Excerpted passage below:

8 Responses to “Whatnot Wednesday”

  1. Kelly Says:

    Ha – I can see why the honeymoon was quite literally over at that point. Nothing sexy about lice shampoo! I am dying over the fact that Isaac told you to talk to the nurse about your “unimportant” itch problem. Where do they learn this?? And I’m picturing Matthew sitting on the bottom step with his pants around his ankles. Hey, when you see a car that needs to be played with you have to stop everything 🙂

  2. Elizabeth Says:

    Way to score the free trip! How does poor Jason feel about you airing his dirty laundry here?

End of Excerpted passage.
Excerpted data below:

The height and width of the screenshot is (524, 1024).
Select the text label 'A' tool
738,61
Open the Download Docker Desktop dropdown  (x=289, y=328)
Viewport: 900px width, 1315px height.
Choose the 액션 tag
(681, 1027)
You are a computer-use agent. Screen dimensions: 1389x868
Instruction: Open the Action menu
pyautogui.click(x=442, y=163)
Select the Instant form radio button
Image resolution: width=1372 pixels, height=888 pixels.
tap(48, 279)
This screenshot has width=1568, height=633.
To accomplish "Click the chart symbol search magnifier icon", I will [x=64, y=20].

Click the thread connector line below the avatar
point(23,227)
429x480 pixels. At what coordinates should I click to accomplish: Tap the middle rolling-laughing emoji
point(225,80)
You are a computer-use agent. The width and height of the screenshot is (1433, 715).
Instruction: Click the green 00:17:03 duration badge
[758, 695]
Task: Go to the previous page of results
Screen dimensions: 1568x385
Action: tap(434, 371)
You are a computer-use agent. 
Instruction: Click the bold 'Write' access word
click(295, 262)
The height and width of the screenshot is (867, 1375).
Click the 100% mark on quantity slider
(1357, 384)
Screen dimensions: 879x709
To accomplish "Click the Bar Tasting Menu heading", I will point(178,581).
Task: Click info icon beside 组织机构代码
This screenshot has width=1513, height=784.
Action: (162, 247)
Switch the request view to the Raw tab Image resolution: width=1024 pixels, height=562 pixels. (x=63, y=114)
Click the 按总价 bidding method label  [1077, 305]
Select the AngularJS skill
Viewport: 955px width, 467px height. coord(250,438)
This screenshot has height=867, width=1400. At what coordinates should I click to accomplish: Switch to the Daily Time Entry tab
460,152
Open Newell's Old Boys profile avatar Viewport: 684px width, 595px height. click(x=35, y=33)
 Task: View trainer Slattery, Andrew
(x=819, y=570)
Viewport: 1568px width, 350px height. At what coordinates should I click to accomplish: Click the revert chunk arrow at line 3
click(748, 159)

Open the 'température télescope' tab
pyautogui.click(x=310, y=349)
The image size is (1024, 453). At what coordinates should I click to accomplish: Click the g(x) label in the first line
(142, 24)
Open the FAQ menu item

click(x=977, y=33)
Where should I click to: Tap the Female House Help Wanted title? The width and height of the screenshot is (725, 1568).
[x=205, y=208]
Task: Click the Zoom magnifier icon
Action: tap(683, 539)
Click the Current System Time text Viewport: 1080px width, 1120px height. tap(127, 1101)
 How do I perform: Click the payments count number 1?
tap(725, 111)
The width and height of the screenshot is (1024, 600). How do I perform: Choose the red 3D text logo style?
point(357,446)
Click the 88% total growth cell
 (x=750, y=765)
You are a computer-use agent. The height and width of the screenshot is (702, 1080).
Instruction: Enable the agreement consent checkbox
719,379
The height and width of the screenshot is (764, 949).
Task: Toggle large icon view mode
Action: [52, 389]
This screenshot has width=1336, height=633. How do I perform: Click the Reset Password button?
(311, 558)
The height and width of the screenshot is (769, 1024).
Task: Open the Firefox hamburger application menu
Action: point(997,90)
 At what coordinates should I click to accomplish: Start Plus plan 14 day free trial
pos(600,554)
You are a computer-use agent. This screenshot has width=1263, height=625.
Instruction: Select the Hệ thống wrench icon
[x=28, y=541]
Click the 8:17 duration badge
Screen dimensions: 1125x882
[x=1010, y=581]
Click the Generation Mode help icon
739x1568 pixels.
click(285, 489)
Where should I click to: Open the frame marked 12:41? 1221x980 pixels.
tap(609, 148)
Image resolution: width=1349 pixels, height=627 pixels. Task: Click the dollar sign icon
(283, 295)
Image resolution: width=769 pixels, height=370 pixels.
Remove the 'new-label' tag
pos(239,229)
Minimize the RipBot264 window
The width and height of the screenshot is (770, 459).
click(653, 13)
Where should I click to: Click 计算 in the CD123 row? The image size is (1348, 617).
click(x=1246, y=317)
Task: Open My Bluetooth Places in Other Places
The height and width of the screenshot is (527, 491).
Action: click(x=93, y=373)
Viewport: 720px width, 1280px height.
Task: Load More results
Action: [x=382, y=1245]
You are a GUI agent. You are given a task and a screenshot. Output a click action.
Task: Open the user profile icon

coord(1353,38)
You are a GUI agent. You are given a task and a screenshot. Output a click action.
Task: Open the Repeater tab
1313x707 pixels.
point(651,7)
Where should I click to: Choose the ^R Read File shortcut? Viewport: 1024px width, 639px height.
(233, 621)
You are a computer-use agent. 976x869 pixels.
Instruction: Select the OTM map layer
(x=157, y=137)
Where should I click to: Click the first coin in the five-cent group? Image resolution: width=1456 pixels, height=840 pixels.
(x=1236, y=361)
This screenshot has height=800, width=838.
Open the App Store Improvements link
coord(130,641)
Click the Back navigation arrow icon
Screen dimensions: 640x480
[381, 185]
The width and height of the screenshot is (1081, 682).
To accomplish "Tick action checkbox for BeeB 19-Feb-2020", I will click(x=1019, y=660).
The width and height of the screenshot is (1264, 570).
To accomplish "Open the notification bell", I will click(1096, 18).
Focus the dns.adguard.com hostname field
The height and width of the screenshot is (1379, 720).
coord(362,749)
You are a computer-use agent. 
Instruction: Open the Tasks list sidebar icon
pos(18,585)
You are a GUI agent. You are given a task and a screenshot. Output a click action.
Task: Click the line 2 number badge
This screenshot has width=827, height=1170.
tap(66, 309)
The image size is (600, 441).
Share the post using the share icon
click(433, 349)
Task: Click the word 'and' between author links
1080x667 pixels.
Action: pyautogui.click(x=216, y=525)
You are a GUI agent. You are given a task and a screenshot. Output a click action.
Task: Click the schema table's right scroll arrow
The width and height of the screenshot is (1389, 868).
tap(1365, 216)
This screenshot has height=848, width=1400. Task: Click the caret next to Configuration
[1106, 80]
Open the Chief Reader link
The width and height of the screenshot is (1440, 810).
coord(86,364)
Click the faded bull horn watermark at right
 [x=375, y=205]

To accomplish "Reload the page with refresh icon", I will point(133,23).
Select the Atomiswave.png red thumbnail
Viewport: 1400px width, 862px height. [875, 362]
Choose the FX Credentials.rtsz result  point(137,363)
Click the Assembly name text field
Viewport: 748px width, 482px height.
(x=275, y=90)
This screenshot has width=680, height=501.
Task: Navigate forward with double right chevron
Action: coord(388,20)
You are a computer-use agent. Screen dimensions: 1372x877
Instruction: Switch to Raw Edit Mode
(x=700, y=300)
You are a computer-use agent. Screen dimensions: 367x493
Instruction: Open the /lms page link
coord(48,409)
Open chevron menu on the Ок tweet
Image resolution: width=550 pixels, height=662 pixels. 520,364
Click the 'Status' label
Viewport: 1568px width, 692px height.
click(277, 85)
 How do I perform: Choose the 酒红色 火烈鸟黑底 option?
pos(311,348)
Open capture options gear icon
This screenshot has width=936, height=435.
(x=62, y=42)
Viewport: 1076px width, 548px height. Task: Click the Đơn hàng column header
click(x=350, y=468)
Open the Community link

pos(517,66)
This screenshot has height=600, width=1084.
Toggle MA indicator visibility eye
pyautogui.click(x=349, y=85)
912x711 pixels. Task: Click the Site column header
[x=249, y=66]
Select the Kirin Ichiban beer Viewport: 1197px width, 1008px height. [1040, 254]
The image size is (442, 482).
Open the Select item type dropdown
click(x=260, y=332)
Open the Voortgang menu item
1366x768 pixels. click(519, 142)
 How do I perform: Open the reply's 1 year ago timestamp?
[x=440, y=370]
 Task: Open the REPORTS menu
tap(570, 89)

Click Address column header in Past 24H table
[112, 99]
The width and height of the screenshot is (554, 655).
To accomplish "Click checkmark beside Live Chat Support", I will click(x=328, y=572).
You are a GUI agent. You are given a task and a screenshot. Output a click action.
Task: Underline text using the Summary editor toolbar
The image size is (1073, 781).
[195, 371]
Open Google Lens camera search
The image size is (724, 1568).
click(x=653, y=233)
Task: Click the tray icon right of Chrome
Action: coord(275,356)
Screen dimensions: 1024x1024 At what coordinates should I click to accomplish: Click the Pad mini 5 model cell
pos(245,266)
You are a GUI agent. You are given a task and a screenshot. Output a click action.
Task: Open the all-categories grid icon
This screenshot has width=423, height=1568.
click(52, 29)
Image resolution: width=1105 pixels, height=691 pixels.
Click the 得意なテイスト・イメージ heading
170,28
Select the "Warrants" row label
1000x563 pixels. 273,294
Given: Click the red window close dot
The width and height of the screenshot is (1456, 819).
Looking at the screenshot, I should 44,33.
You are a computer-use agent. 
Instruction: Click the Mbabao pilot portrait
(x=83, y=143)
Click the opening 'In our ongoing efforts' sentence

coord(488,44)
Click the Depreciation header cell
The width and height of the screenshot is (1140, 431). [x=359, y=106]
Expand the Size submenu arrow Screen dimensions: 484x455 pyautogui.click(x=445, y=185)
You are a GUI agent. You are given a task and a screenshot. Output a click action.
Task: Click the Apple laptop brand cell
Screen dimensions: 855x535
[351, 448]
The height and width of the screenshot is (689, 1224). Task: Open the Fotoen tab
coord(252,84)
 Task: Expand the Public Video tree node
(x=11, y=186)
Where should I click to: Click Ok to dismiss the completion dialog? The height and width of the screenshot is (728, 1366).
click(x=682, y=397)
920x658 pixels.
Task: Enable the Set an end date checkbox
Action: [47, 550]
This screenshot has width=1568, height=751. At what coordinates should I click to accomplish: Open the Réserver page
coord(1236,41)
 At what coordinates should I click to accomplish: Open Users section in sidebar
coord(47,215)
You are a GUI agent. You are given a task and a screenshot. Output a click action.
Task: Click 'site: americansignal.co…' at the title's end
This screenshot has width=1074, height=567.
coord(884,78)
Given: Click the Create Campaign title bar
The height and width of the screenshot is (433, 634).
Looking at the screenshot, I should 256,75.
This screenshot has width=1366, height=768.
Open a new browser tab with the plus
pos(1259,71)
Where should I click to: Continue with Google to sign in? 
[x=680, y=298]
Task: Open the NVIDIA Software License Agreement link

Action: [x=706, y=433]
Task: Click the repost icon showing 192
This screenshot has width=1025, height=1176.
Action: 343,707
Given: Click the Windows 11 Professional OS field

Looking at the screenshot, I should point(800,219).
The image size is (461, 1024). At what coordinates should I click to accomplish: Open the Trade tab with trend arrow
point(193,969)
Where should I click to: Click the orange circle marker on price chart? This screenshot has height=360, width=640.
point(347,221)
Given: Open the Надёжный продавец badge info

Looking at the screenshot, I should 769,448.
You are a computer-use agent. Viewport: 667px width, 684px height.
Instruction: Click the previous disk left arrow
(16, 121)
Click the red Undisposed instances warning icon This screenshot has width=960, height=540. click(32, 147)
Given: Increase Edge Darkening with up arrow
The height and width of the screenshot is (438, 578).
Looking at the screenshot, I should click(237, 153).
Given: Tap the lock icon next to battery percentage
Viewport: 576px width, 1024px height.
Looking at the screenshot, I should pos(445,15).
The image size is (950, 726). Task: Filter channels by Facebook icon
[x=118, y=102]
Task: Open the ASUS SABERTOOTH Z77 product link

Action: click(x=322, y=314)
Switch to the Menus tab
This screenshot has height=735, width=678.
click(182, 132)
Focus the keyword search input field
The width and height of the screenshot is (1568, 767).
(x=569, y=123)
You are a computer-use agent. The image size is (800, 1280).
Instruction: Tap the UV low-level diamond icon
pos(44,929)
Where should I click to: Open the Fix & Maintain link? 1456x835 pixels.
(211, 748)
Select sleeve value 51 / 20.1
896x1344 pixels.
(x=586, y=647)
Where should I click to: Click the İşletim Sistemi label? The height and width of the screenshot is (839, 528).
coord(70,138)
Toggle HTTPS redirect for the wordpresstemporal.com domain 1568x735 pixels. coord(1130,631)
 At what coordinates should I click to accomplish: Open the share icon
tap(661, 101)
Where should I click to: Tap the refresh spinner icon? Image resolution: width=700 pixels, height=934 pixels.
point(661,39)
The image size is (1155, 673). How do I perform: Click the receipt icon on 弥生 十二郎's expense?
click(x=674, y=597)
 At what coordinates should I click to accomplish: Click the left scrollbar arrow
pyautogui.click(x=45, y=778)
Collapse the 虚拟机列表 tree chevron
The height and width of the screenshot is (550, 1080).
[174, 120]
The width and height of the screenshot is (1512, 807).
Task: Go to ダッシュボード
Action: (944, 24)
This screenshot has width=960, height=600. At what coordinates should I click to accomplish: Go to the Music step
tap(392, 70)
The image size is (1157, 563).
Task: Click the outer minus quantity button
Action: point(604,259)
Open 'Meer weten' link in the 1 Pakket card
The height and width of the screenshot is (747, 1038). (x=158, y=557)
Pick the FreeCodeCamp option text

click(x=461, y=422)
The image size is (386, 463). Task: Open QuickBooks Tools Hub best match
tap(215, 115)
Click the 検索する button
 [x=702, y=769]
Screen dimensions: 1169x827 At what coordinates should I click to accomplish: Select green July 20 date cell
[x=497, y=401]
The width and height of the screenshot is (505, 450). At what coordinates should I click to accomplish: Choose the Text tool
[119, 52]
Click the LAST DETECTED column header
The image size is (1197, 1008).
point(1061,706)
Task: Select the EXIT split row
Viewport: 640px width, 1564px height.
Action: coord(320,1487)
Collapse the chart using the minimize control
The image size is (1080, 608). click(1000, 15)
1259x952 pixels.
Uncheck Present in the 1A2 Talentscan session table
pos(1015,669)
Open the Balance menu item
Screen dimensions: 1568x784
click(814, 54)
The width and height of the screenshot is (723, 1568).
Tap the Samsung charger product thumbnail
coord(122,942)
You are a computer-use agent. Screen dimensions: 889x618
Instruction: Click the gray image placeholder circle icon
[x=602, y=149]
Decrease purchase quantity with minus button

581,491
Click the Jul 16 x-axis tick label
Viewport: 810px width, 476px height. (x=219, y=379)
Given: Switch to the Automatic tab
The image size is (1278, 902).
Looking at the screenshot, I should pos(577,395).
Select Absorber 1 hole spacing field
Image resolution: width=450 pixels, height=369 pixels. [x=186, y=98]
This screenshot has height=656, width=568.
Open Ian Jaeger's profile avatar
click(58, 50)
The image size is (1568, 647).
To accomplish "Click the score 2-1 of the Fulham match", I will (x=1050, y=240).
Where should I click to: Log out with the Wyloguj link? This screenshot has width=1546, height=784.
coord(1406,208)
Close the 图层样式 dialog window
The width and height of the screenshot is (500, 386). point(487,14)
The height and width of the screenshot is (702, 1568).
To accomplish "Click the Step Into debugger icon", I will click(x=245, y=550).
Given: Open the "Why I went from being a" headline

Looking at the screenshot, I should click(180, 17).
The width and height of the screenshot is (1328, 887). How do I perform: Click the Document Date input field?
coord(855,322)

End of Excerpted data.

- _Exercise instructions_: Rewrite the part of the blog comments that opens with the words containing "8 Responses to" and closes with "dirty laundry here?", switching "lice shampoo" to "dandruff shampoo". The data has no connection to the blog comments.

- _Response to the exercise_:
8 Responses to “Whatnot Wednesday”

  1. Kelly Says:

    Ha – I can see why the honeymoon was quite literally over at that point. Nothing sexy about dandruff shampoo! I am dying over the fact that Isaac told you to talk to the nurse about your “unimportant” itch problem. Where do they learn this?? And I’m picturing Matthew sitting on the bottom step with his pants around his ankles. Hey, when you see a car that needs to be played with you have to stop everything 🙂

  2. Elizabeth Says:

    Way to score the free trip! How does poor Jason feel about you airing his dirty laundry here?